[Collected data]

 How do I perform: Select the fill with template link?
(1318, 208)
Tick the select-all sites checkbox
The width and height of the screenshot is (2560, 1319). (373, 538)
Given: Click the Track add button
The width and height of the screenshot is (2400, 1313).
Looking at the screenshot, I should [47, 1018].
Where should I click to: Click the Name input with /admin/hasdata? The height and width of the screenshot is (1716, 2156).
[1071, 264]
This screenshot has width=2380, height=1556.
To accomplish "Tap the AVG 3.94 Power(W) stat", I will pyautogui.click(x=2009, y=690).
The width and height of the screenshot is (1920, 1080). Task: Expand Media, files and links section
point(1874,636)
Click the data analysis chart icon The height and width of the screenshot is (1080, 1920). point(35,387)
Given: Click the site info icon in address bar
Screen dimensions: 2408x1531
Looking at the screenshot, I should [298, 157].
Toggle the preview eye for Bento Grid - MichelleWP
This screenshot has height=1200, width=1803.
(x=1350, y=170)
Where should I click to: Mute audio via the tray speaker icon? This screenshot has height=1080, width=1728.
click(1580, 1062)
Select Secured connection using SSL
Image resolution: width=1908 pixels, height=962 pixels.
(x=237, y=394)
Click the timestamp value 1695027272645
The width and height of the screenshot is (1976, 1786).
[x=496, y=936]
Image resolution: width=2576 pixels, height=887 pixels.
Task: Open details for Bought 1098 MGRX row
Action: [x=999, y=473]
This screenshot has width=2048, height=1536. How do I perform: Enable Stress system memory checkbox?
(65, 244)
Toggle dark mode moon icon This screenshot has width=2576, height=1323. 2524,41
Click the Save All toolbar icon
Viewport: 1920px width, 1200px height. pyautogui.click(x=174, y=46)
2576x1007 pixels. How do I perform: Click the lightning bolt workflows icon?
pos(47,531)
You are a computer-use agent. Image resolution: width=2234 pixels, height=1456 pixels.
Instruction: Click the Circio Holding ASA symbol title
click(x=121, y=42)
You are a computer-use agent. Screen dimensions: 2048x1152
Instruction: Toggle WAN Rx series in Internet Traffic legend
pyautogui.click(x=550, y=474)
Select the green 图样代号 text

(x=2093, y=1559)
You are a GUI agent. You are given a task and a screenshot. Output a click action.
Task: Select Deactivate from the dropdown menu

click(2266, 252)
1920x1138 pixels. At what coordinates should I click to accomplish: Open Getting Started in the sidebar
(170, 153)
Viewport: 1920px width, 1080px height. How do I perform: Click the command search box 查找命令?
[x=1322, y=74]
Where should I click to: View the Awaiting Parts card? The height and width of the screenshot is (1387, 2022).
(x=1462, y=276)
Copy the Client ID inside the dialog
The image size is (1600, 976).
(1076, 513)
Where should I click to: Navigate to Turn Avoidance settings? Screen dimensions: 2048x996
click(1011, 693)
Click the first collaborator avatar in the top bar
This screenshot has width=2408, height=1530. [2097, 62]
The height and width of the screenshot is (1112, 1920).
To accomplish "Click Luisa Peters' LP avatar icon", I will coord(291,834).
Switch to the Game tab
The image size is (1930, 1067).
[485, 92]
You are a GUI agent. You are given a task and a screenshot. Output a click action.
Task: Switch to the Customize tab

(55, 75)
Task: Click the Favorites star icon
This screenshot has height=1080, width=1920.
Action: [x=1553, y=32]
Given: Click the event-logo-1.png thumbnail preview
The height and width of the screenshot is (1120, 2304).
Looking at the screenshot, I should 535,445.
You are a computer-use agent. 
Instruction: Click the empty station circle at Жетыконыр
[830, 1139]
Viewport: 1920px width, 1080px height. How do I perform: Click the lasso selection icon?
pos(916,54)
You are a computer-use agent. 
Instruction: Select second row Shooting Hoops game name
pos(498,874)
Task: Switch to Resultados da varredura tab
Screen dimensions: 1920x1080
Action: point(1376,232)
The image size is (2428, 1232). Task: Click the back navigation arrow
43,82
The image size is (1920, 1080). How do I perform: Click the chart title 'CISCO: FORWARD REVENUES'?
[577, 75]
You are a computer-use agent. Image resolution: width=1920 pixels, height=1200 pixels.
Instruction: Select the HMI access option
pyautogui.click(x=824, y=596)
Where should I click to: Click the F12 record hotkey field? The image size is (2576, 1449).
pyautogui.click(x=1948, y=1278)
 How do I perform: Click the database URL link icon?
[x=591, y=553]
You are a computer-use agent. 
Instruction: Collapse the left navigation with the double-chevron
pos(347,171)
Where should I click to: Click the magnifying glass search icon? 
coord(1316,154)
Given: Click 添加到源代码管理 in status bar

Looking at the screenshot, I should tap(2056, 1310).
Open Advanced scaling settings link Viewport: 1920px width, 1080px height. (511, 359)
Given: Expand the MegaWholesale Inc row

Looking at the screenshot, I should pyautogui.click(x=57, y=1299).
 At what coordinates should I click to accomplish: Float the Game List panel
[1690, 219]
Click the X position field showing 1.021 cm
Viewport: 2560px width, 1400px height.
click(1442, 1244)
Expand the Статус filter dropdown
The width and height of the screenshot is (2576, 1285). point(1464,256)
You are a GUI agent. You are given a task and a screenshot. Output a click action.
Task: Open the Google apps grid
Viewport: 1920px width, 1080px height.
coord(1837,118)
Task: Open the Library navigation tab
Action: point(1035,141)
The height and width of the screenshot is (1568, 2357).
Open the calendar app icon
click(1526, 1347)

-- How to complete this task --
Please repeat every entry, exactly as it was written.

-- Answer section --
 How do I perform: Select the fill with template link?
(1318, 208)
Tick the select-all sites checkbox
The width and height of the screenshot is (2560, 1319). (373, 538)
Given: Click the Track add button
The width and height of the screenshot is (2400, 1313).
Looking at the screenshot, I should [47, 1018].
Where should I click to: Click the Name input with /admin/hasdata? The height and width of the screenshot is (1716, 2156).
[1071, 264]
This screenshot has width=2380, height=1556.
To accomplish "Tap the AVG 3.94 Power(W) stat", I will pyautogui.click(x=2009, y=690).
The width and height of the screenshot is (1920, 1080). Task: Expand Media, files and links section
point(1874,636)
Click the data analysis chart icon The height and width of the screenshot is (1080, 1920). point(35,387)
Given: Click the site info icon in address bar
Screen dimensions: 2408x1531
Looking at the screenshot, I should [298, 157].
Toggle the preview eye for Bento Grid - MichelleWP
This screenshot has height=1200, width=1803.
(x=1350, y=170)
Where should I click to: Mute audio via the tray speaker icon? This screenshot has height=1080, width=1728.
click(1580, 1062)
Select Secured connection using SSL
Image resolution: width=1908 pixels, height=962 pixels.
(x=237, y=394)
Click the timestamp value 1695027272645
The width and height of the screenshot is (1976, 1786).
[x=496, y=936]
Image resolution: width=2576 pixels, height=887 pixels.
Task: Open details for Bought 1098 MGRX row
Action: [x=999, y=473]
This screenshot has width=2048, height=1536. How do I perform: Enable Stress system memory checkbox?
(65, 244)
Toggle dark mode moon icon This screenshot has width=2576, height=1323. 2524,41
Click the Save All toolbar icon
Viewport: 1920px width, 1200px height. pyautogui.click(x=174, y=46)
2576x1007 pixels. How do I perform: Click the lightning bolt workflows icon?
pos(47,531)
You are a computer-use agent. Image resolution: width=2234 pixels, height=1456 pixels.
Instruction: Click the Circio Holding ASA symbol title
click(x=121, y=42)
You are a computer-use agent. Screen dimensions: 2048x1152
Instruction: Toggle WAN Rx series in Internet Traffic legend
pyautogui.click(x=550, y=474)
Select the green 图样代号 text

(x=2093, y=1559)
You are a GUI agent. You are given a task and a screenshot. Output a click action.
Task: Select Deactivate from the dropdown menu

click(2266, 252)
1920x1138 pixels. At what coordinates should I click to accomplish: Open Getting Started in the sidebar
(170, 153)
Viewport: 1920px width, 1080px height. How do I perform: Click the command search box 查找命令?
[x=1322, y=74]
Where should I click to: View the Awaiting Parts card? The height and width of the screenshot is (1387, 2022).
(x=1462, y=276)
Copy the Client ID inside the dialog
The image size is (1600, 976).
(1076, 513)
Where should I click to: Navigate to Turn Avoidance settings? Screen dimensions: 2048x996
click(1011, 693)
Click the first collaborator avatar in the top bar
This screenshot has width=2408, height=1530. [2097, 62]
The height and width of the screenshot is (1112, 1920).
To accomplish "Click Luisa Peters' LP avatar icon", I will coord(291,834).
Switch to the Game tab
The image size is (1930, 1067).
[485, 92]
You are a GUI agent. You are given a task and a screenshot. Output a click action.
Task: Switch to the Customize tab

(55, 75)
Task: Click the Favorites star icon
This screenshot has height=1080, width=1920.
Action: [x=1553, y=32]
Given: Click the event-logo-1.png thumbnail preview
The height and width of the screenshot is (1120, 2304).
Looking at the screenshot, I should 535,445.
You are a computer-use agent. 
Instruction: Click the empty station circle at Жетыконыр
[830, 1139]
Viewport: 1920px width, 1080px height. How do I perform: Click the lasso selection icon?
pos(916,54)
You are a computer-use agent. 
Instruction: Select second row Shooting Hoops game name
pos(498,874)
Task: Switch to Resultados da varredura tab
Screen dimensions: 1920x1080
Action: point(1376,232)
The image size is (2428, 1232). Task: Click the back navigation arrow
43,82
The image size is (1920, 1080). How do I perform: Click the chart title 'CISCO: FORWARD REVENUES'?
[577, 75]
You are a computer-use agent. Image resolution: width=1920 pixels, height=1200 pixels.
Instruction: Select the HMI access option
pyautogui.click(x=824, y=596)
Where should I click to: Click the F12 record hotkey field? The image size is (2576, 1449).
pyautogui.click(x=1948, y=1278)
 How do I perform: Click the database URL link icon?
[x=591, y=553]
You are a computer-use agent. 
Instruction: Collapse the left navigation with the double-chevron
pos(347,171)
Where should I click to: Click the magnifying glass search icon? 
coord(1316,154)
Given: Click 添加到源代码管理 in status bar

Looking at the screenshot, I should tap(2056, 1310).
Open Advanced scaling settings link Viewport: 1920px width, 1080px height. (511, 359)
Given: Expand the MegaWholesale Inc row

Looking at the screenshot, I should pyautogui.click(x=57, y=1299).
 At what coordinates should I click to accomplish: Float the Game List panel
[1690, 219]
Click the X position field showing 1.021 cm
Viewport: 2560px width, 1400px height.
click(1442, 1244)
Expand the Статус filter dropdown
The width and height of the screenshot is (2576, 1285). point(1464,256)
You are a GUI agent. You are given a task and a screenshot. Output a click action.
Task: Open the Google apps grid
Viewport: 1920px width, 1080px height.
coord(1837,118)
Task: Open the Library navigation tab
Action: point(1035,141)
The height and width of the screenshot is (1568, 2357).
Open the calendar app icon
click(1526, 1347)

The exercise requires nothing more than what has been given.